New style of play suits Gretzky

AL STRACHAN -- Toronto Sun

, Last Updated: 8:37 AM ET

VANCOUVER -- From Wayne Gretzky's personal point of view, his first game as a coach was not a success. His Phoenix Coyotes lost 3-2 to the Vancouver Canucks.

But on so many other levels, the game was full of positives, not only for Gretzky but for hockey fans everywhere.

Gretzky was the first to admit that, "it was a great game for the fans," and added that, despite the result, it epitomized the style he wants to play.

If other coaches around the league got the same message -- and judging by the early returns, they did -- the Tedium Era of hockey is over.

In Vancouver, the two teams hooked up in end-to-end action -- at one point they went more than nine minutes without a whistle -- with great chances, dazzling saves, beautiful goals and speed, speed, speed.

If this is what hockey fans waited 17 months for, it was well worth the wait.

At the same time, it was encouraging to note that the referees, who like the players were faced with the challenge of adapting to a new style, appear to have made the transition.

Despite all the speed and finesse, the game featured some thundering hits, not one of which was penalized.

The Coyotes were a bit unlucky when Mattias Ohlund's point shot deflected off the glove of Phoenix defenceman Derek Morris and past Curtis Joseph to open the scoring, but after that the two sides were evenly matched.

"We've got 81 more games to go," said Gretzky, "and if I get the effort like that, we'll win our share of games."

It is already clear that the rookie coach brings to the game the kind of awareness that he had as a player.

When his Coyotes scored to narrow the gap to 2-1 at the 11:01 mark of the third period, he immediately tried to make a goalie change.

He knew that the next shift would be dangerous.

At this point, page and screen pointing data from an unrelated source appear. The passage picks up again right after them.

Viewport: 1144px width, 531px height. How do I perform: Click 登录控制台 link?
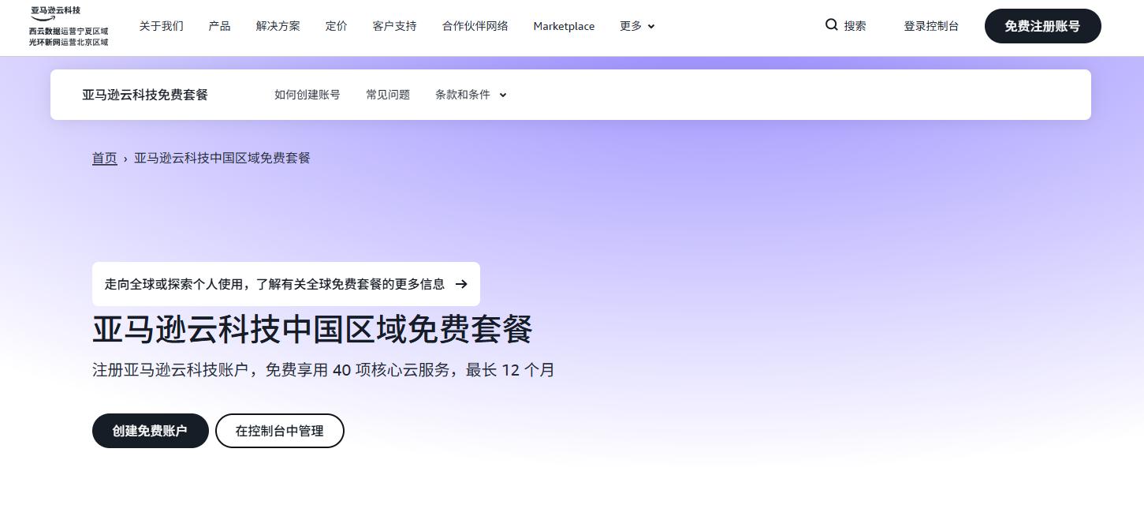click(x=930, y=26)
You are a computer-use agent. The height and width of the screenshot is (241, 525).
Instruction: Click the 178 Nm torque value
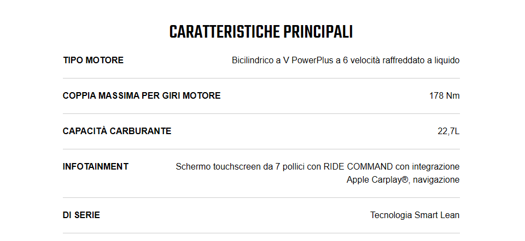(444, 96)
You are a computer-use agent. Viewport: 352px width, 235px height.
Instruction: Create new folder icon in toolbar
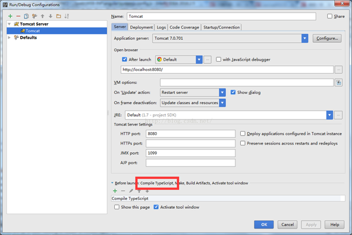pyautogui.click(x=59, y=16)
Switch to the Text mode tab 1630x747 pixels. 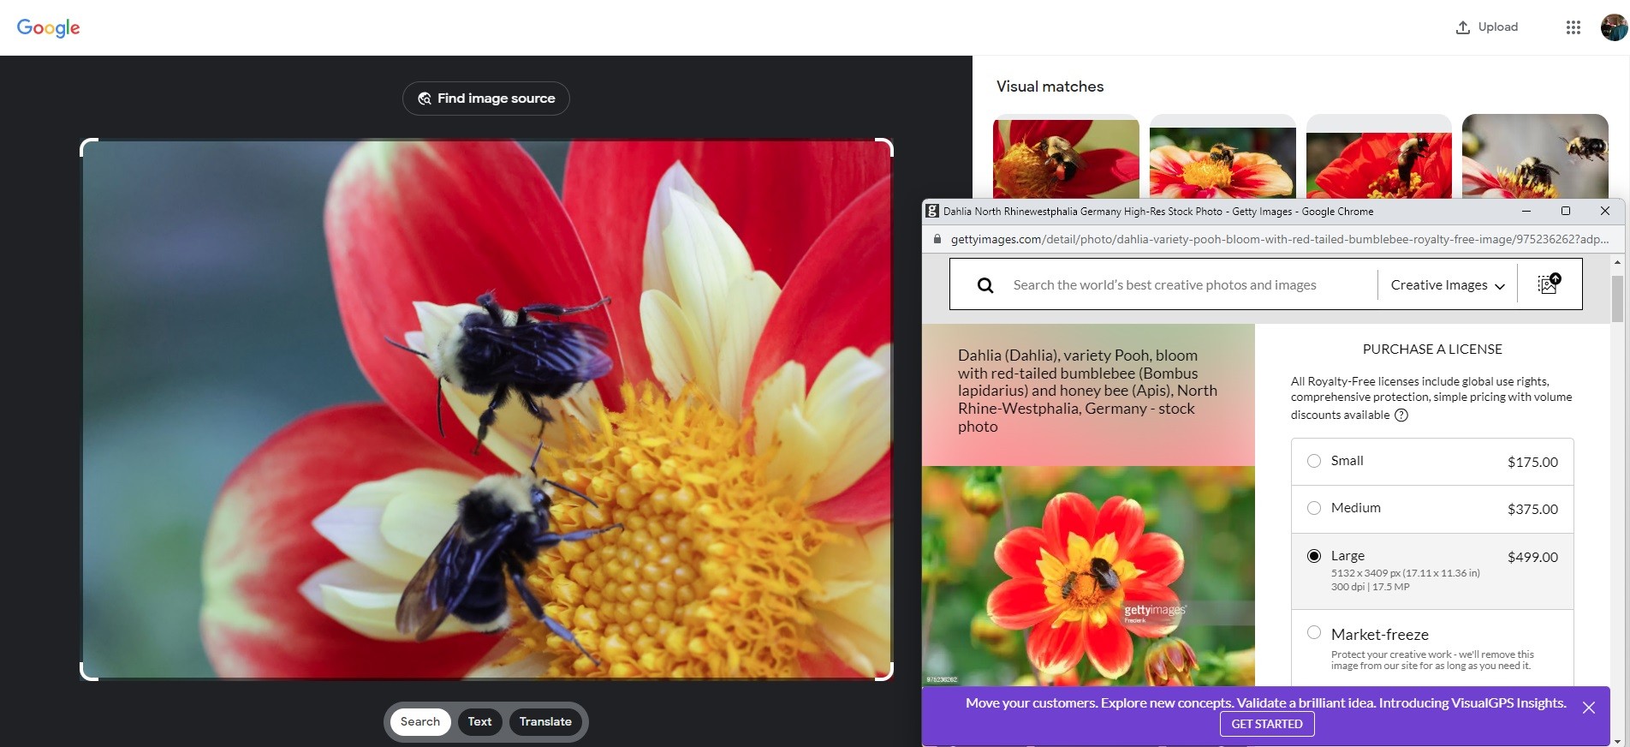tap(479, 721)
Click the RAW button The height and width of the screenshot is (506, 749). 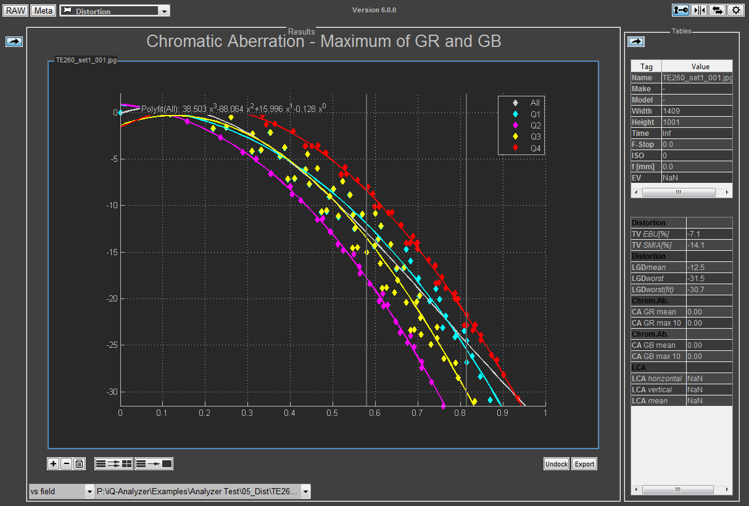[15, 11]
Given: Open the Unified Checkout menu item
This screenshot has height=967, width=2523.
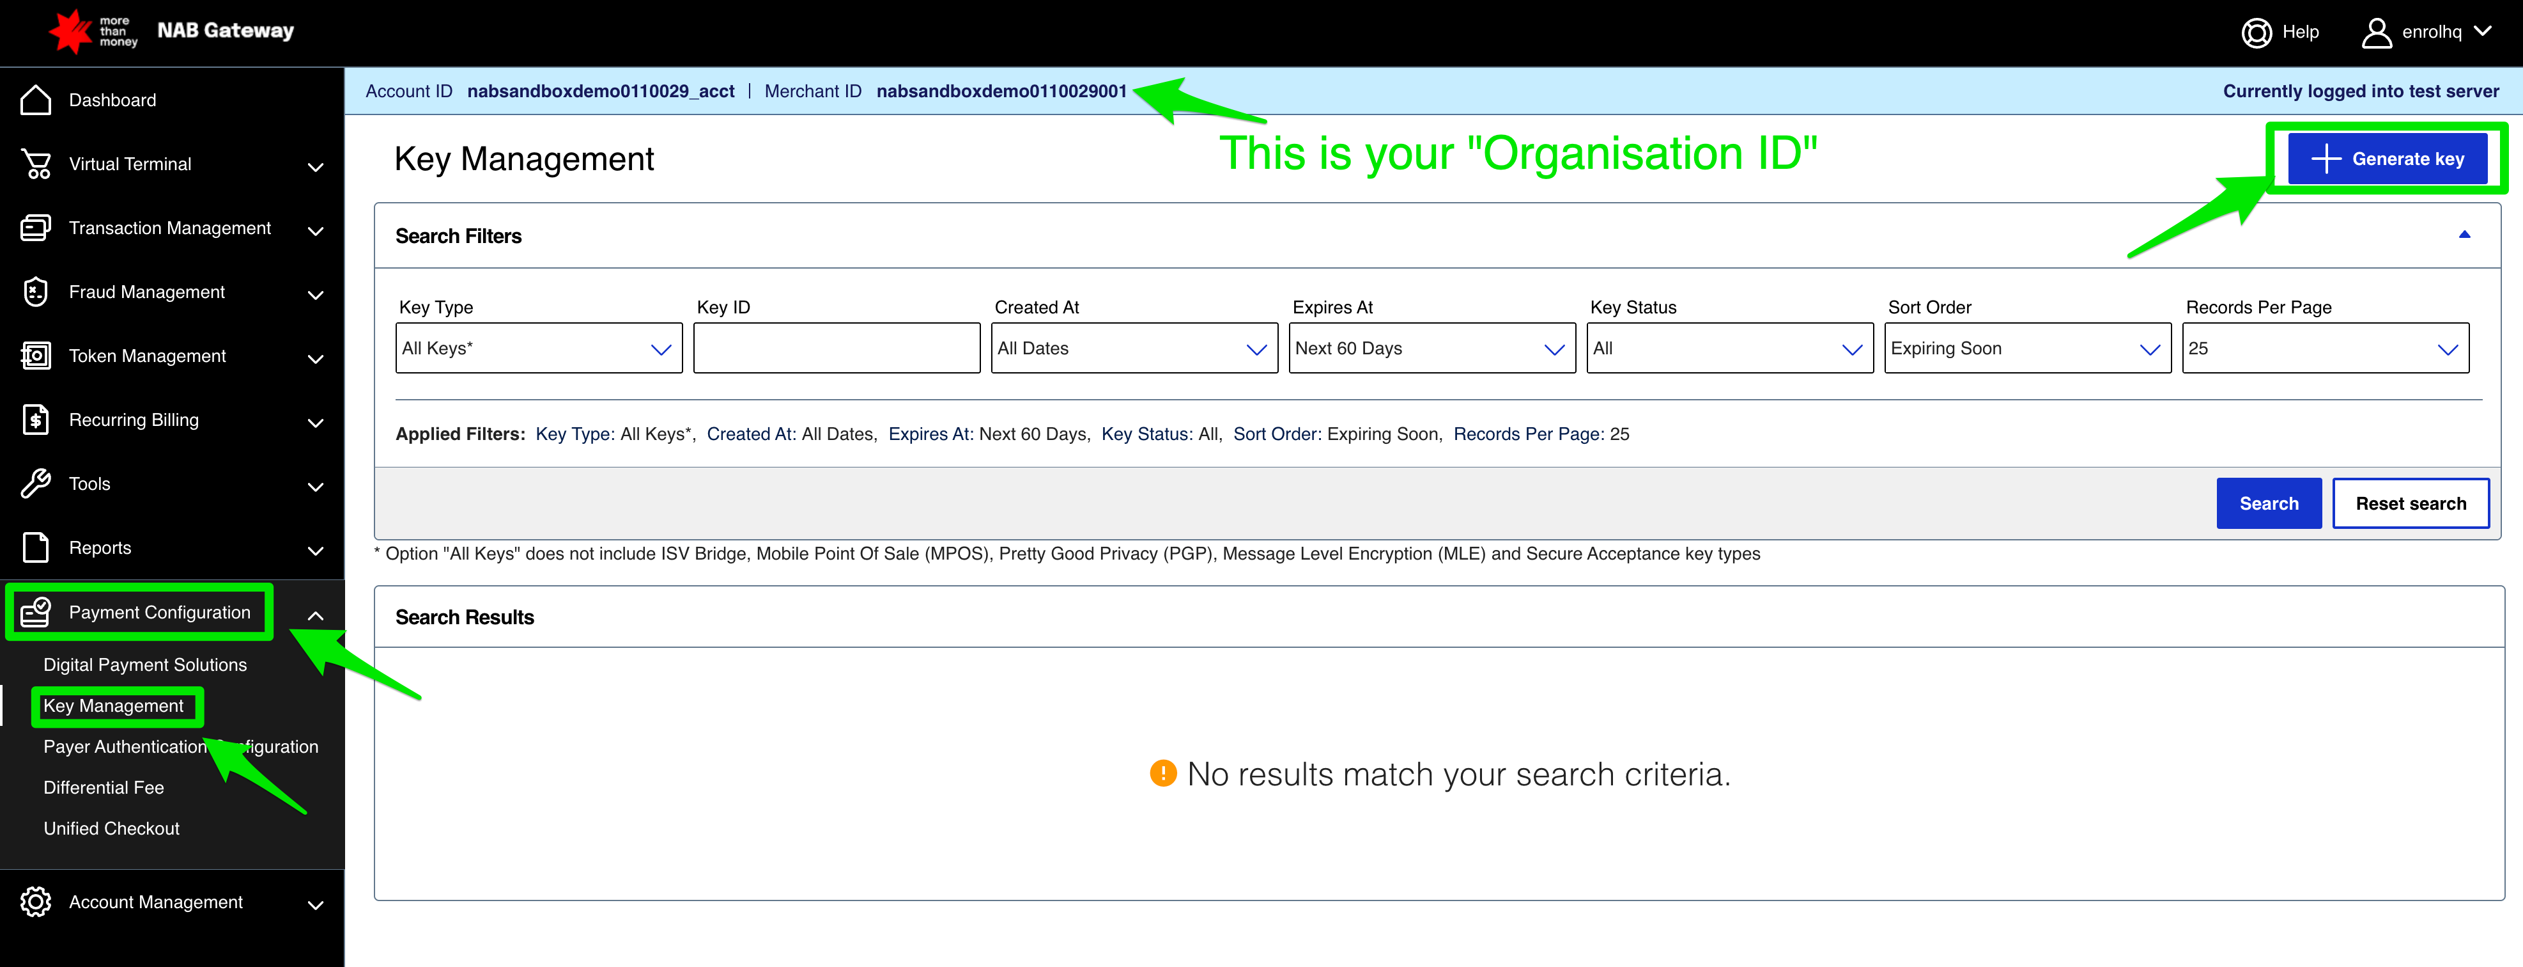Looking at the screenshot, I should coord(112,829).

A veteran team like the Canucks would have all the big guns out there in the hope of making a quick response, and Gretzky wanted to buy some breathing time for his own best defenders.

But referee Rob Shick was having none of it. Although a coach is allowed to make a goalie change for valid reasons, Shick saw the move for what it was -- an attempt to get another time-out even though the rules allow only one and Gretzky had already used it.

Sure enough, only 19 seconds after the Coyotes scored, the Canucks took advantage of a mental error by Mike Leclerc, who didn't put the puck in deep. On a two-on-one, Markus Naslund scored his second of the night and the Coyotes' mood went from elation to deflation.

The Coyotes are not a deep team and Gretzky knows it. As a result, he has a limited number of options in key situations.

So as the clock wound down, Gretzky still tried to buy more time for his better players. Having had no luck with Shick, he asked the other referee, Kelly Sutherland, to check the time clock. Morris was in the box and Gretzky didn't think the penalty clock was right.

Sutherland said he'd do it, but not until Gretzky got his players positioned for the faceoff. Gretzky wanted to wait. You can figure out who won that battle.

But all in all, Gretzky was pleased with what he saw. He had made the difficult decision to bench veterans Sean O'Donnell and Cale Hulse in favour of two rookies, Keith Ballard and Zbynek Michalek, and it paid off.

"Two of the best team guys I have are Cale Hulse and Sean O'Donnell," said Gretzky, "but it comes down to playing. I don't expect Cale or Sean to be the offensive force that guys like Morris can be, but I have to them being physical and not taking penalties. These kids play hard and don't take penalties."

Hard play. No penalties. That's what the new NHL appears to be about. For fans, that has to be good news.